■ EXCERPTED PASSAGE

╭──

Friday, December 28, 2007

Torch Bearer Number Three

Welcome to Torch Bearer # 3, one of three blogs about the second album created by Farmer Pablo at Stoney Lonesome Farm. Why three blogs? Why not! I am growing to love the maze of writing that can weave through the web, an adventure that enhances my experience of creating music, and one that may enhance your experience of my work. Consider these blogs an expanded inner cover of my albums...we have this technology that makes words so easily accessible on the web, and this can be helpful as a supplement to music. Written words can embellish the music, or not. I think that my non-lyric words about my music are best concentrated on the music creation process, rather than providing more detail on the specifics of the lyrics. I love writing songs because I don't have to explain lyrics, they can have multiple meanings and significance. I don't want to limit my songs, and I enjoy how the music takes a life of its own.

Much of my life, farming and gardening, is a methodical process, a fusion of short term and long term cycles, many overlapping levels of thought and action, human rythyms and earth processes. Blogs offer me a release from this methodical work- they provide a platform for creative brainstorm, and I enjoy this opportunity for free and open expression.

When I started the Babylon Outpost blog, I had a vision for something more refined, like a series of essays. The idea of Babylon Outpost emerged from a general feeling that our farm was on the periphery of Babylon- endless sprawl, poor quality of life, lack of community, lack of health, lack of a holistic vision for a vibrant future. I had also thought that Babylon Outpost would make a great first album title- I like what it says about my perspective and situation, and the title also gives listeners a very brief but effective introduction to the Stoney Lonesome Sound- where it is coming from.

╰──

■ RECORD LIST

╭──

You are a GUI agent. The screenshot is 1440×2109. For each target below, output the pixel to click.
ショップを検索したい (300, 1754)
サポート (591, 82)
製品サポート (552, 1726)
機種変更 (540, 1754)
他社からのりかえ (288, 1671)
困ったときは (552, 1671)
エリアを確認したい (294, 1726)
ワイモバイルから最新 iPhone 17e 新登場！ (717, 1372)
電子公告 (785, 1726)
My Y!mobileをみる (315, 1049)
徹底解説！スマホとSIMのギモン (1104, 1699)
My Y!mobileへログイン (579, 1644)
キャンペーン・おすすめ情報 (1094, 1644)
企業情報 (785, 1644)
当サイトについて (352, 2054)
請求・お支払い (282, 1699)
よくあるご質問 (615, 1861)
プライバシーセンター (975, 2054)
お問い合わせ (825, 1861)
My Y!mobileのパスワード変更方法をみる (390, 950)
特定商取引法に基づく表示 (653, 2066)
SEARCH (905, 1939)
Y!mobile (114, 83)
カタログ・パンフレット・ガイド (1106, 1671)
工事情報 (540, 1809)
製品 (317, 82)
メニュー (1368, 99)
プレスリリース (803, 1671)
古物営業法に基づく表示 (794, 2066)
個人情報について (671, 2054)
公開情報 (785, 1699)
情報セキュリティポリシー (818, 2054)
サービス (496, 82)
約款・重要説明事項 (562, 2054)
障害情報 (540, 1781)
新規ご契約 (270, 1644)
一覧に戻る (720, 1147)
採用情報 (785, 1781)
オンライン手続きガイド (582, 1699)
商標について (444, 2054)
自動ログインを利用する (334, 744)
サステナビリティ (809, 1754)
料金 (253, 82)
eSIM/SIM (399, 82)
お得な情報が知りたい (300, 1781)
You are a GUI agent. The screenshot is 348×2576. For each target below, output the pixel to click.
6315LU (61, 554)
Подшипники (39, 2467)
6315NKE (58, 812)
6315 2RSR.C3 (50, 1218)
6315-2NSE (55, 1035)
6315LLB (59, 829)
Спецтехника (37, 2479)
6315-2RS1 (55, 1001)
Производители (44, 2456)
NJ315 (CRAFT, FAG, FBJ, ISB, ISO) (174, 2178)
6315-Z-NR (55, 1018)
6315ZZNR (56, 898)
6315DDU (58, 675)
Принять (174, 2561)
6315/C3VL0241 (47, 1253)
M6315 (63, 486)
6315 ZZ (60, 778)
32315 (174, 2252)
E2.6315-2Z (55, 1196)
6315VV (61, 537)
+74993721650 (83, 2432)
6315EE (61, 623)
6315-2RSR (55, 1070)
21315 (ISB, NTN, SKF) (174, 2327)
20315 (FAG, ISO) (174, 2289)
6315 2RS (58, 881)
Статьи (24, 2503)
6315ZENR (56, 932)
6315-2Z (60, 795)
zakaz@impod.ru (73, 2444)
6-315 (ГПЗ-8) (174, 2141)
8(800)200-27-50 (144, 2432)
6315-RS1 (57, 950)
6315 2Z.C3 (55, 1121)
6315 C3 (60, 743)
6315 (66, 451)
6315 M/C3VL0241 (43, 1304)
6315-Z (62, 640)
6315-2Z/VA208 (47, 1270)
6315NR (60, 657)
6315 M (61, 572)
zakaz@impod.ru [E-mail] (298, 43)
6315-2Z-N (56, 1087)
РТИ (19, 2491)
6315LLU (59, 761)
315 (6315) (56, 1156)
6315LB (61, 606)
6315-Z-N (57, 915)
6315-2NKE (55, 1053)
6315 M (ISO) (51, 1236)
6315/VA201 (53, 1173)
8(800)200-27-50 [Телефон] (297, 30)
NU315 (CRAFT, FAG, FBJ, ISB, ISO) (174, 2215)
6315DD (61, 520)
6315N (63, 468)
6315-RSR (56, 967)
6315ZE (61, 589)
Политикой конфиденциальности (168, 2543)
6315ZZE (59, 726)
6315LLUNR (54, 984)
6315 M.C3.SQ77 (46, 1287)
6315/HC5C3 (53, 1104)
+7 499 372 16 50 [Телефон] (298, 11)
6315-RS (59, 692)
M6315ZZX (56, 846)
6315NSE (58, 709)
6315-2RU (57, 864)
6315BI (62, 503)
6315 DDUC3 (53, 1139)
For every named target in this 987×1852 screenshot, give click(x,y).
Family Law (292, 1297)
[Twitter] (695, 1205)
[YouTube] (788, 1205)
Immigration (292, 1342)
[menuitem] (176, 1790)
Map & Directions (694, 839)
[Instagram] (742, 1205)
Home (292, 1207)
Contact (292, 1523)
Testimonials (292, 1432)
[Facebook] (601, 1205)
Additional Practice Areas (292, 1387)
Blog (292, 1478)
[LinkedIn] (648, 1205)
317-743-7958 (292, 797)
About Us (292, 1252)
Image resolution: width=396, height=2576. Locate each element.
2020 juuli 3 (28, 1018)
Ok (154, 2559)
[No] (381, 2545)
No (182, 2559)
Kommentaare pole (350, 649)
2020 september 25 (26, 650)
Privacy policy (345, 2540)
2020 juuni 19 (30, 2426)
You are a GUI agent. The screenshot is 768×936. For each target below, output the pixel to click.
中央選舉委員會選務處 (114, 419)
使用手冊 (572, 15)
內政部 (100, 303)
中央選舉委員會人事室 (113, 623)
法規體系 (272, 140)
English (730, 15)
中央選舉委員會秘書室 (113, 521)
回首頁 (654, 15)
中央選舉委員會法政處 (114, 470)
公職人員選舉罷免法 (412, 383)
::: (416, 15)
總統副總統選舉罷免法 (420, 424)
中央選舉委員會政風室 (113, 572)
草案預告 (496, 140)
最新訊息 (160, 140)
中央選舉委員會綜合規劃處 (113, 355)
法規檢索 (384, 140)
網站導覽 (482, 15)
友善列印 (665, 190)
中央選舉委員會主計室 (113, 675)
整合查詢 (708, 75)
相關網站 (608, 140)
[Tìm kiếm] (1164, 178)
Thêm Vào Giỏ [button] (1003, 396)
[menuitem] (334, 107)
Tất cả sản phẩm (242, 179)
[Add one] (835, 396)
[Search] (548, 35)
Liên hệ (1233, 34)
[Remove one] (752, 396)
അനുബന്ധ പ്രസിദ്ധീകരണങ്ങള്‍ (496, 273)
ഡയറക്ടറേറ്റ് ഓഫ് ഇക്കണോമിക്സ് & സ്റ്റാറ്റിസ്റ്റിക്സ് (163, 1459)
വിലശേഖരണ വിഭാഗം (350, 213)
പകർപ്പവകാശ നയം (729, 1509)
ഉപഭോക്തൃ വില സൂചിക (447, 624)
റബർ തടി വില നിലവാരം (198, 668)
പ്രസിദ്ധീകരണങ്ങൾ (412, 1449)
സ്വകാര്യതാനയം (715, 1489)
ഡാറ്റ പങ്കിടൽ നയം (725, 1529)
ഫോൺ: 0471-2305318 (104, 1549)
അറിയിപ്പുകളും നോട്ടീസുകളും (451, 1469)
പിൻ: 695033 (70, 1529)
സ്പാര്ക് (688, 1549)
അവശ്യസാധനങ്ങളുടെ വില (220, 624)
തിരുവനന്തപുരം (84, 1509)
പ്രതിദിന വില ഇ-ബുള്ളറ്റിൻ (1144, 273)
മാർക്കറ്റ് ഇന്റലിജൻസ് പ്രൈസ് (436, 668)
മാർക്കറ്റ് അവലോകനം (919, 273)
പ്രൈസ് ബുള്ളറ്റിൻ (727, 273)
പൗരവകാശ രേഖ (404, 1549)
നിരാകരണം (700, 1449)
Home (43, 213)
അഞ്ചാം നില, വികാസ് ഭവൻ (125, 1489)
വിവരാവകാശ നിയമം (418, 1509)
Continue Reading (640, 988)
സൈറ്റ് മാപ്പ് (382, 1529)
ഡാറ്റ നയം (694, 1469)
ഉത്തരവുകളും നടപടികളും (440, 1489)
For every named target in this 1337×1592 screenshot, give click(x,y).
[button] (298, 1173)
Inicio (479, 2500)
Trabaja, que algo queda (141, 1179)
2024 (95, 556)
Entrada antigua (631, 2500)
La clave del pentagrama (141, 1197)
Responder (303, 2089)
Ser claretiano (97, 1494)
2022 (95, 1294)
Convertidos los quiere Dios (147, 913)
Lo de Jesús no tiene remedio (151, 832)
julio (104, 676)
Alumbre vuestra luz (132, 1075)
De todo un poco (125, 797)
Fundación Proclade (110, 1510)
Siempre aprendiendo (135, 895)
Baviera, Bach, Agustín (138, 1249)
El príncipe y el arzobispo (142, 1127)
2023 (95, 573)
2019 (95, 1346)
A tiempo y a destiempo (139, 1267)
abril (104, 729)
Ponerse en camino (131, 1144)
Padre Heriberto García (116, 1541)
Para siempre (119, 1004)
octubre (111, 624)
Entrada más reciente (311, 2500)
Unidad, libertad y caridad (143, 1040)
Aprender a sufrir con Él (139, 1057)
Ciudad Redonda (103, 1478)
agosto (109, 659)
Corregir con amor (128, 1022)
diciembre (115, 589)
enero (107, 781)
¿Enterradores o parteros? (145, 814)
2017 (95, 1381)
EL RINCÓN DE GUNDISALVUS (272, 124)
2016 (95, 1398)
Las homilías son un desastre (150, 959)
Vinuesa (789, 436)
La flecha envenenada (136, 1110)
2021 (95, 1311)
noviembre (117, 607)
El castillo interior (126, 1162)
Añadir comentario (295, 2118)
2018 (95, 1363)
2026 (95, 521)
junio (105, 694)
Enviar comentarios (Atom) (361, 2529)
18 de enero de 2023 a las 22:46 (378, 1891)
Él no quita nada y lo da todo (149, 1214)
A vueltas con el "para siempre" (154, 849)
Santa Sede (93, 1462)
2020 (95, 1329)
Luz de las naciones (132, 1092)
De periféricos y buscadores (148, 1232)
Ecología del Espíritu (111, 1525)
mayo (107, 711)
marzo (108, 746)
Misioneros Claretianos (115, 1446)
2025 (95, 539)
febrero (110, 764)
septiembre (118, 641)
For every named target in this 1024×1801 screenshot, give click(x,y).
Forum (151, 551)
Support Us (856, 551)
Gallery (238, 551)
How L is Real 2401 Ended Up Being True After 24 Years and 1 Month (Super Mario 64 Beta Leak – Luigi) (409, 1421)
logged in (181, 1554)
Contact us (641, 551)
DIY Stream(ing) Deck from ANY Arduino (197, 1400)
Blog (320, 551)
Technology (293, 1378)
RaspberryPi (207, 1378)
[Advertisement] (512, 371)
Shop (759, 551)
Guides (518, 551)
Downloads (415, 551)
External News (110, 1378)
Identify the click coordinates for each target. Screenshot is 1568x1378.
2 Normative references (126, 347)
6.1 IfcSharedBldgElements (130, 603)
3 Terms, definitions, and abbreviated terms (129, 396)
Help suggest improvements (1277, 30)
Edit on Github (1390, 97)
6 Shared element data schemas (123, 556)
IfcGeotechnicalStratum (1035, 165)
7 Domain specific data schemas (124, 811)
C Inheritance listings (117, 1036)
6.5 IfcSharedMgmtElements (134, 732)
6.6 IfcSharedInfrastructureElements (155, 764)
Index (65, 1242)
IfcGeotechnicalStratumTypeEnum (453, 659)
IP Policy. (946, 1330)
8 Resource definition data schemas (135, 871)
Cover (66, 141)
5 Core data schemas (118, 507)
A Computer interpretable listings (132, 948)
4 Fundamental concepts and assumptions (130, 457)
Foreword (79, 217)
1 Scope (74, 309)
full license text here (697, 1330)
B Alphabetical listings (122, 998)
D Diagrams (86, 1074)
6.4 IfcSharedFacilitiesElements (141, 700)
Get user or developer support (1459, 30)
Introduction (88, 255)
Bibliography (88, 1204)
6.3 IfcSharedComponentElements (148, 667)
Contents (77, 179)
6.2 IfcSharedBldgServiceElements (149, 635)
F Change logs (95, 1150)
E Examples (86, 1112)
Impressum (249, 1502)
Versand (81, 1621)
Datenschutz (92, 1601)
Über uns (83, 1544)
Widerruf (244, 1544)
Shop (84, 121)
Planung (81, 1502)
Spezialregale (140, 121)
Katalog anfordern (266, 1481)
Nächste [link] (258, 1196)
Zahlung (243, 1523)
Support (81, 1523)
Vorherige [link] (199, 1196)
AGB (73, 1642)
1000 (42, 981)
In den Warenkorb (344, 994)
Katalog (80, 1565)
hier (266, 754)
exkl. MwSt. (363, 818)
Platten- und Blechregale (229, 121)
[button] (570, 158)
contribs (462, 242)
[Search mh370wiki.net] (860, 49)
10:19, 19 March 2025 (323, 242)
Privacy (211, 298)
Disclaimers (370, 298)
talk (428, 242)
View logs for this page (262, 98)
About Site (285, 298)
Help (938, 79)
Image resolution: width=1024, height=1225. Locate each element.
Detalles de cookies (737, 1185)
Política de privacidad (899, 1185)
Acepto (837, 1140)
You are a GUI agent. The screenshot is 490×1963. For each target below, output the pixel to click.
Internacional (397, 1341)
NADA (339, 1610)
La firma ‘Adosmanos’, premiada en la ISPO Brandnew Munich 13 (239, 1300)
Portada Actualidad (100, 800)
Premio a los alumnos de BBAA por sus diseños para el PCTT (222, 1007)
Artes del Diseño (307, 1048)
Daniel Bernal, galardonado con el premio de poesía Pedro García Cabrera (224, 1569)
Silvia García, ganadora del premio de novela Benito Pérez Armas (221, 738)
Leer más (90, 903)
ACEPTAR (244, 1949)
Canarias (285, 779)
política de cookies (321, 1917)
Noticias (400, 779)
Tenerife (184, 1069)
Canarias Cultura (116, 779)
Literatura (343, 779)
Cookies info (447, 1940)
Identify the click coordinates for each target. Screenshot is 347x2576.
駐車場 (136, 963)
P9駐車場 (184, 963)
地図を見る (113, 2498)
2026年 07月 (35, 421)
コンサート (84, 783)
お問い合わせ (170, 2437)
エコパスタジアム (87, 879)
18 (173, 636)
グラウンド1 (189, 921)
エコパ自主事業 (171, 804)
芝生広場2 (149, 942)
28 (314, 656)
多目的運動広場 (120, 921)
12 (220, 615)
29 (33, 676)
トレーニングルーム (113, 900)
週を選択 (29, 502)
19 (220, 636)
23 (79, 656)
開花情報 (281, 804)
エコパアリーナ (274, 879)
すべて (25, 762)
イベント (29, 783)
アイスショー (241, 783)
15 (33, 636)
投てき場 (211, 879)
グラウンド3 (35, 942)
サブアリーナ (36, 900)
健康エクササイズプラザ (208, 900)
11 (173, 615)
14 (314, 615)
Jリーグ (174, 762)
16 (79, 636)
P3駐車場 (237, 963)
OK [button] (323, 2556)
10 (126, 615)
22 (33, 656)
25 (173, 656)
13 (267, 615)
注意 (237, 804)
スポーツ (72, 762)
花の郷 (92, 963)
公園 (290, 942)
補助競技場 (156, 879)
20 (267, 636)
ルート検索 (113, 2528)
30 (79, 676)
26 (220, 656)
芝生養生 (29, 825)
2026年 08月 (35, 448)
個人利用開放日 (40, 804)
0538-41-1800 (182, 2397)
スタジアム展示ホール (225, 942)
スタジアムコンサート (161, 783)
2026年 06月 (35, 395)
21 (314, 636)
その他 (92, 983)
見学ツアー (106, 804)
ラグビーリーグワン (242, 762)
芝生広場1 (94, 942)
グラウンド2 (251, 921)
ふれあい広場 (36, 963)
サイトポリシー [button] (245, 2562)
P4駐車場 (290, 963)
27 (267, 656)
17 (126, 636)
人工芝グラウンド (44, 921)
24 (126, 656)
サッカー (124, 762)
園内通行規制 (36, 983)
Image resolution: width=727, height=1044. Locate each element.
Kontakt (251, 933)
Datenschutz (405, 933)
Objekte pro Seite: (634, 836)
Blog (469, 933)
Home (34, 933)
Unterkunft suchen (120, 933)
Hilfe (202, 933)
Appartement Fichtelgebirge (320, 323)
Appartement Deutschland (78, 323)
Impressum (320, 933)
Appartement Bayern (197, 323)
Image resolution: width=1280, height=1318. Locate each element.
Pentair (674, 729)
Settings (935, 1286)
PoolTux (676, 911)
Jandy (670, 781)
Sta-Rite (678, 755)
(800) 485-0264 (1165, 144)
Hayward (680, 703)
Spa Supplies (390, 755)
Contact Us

╰──

■ TASK DIRECTIONS
Copy out the Torch Bearer Number Three blog post above word for word, from the date line through its final sentence.

■ FULL ANSWER
Friday, December 28, 2007

Torch Bearer Number Three

Welcome to Torch Bearer # 3, one of three blogs about the second album created by Farmer Pablo at Stoney Lonesome Farm. Why three blogs? Why not! I am growing to love the maze of writing that can weave through the web, an adventure that enhances my experience of creating music, and one that may enhance your experience of my work. Consider these blogs an expanded inner cover of my albums...we have this technology that makes words so easily accessible on the web, and this can be helpful as a supplement to music. Written words can embellish the music, or not. I think that my non-lyric words about my music are best concentrated on the music creation process, rather than providing more detail on the specifics of the lyrics. I love writing songs because I don't have to explain lyrics, they can have multiple meanings and significance. I don't want to limit my songs, and I enjoy how the music takes a life of its own.

Much of my life, farming and gardening, is a methodical process, a fusion of short term and long term cycles, many overlapping levels of thought and action, human rythyms and earth processes. Blogs offer me a release from this methodical work- they provide a platform for creative brainstorm, and I enjoy this opportunity for free and open expression.

When I started the Babylon Outpost blog, I had a vision for something more refined, like a series of essays. The idea of Babylon Outpost emerged from a general feeling that our farm was on the periphery of Babylon- endless sprawl, poor quality of life, lack of community, lack of health, lack of a holistic vision for a vibrant future. I had also thought that Babylon Outpost would make a great first album title- I like what it says about my perspective and situation, and the title also gives listeners a very brief but effective introduction to the Stoney Lonesome Sound- where it is coming from.